Students are teachers, too

How student-teachers adapt to online classes

By Andy Chia The Daily

Art by Greta Dubois

When the UW announced fall quarter was going to be primarily online, the First-year Interest Group (FIG) leaders in our training class were unusually silent. Our instructors asked us if we had any questions. None of us said anything, but in our Zoom breakout sections, all of us were talking nonstop about doubts we had for teaching this fall.

This fear of the unknown is an emotion that I think instructors all over the nation are experiencing. But for student-teachers, this is a unique fear.

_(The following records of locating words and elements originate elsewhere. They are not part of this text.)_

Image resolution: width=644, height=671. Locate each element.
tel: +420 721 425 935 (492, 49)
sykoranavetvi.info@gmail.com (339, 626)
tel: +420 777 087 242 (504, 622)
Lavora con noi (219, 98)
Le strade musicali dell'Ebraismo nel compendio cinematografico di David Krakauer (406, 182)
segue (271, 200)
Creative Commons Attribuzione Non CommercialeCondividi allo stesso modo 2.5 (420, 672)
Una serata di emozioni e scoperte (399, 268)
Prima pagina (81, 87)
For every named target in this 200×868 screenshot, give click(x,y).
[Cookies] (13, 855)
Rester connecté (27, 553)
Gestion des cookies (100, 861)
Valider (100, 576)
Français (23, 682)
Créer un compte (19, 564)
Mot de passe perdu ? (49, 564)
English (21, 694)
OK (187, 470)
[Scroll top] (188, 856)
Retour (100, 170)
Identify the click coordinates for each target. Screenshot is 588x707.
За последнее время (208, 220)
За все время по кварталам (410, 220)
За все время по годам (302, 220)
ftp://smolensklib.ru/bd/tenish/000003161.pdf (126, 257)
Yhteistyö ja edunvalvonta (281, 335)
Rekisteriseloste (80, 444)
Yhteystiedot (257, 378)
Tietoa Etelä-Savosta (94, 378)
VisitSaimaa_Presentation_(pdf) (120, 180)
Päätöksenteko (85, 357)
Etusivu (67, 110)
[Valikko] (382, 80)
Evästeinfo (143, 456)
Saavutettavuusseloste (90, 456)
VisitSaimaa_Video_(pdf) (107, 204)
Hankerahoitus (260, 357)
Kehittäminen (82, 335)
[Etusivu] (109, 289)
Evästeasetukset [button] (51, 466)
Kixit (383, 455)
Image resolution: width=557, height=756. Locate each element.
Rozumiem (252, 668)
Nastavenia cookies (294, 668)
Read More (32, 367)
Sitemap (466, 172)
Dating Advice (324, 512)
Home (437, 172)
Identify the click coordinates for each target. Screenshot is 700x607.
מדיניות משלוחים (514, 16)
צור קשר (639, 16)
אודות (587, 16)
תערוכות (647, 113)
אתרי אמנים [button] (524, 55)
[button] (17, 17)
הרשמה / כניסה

FIGs are organized by First Year Programs (FYP) with schedules specifically curated for first-year students and their potential interests, which typically consist of up to three classes. Alongside these classes, FIG students take GEN ST 199, “The University Community,” which is taught by FIG leaders like me. What makes FIG leaders unique is that we are all undergraduates recruited every year by FYP and trained throughout spring quarter. By fall quarter, we have lesson plans and basic educational training that will hopefully get us ready to go for Husky Kick-Off and the next two and a half months of class. Being a FIG leader can be an overwhelming position during a normal year as it’s usually their first time being in charge of a classroom.

Despite being online, I find that I’m still learning the same lessons from teaching.

I started as a FIG leader in 2018. Unsure about how effective I was as an instructor, I remember feeling overwhelmed: awkward pauses during my lectures, scrambling for lesson plans, and worrying about what I should teach. To say that I felt incompetent would be an understatement.

To compensate for these insecurities, I would spend at least an hour going over what I should do for my class that week. I would look at self-help articles from veteran teachers and professors. I thought that I could never reach the point where I would feel comfortable in teaching.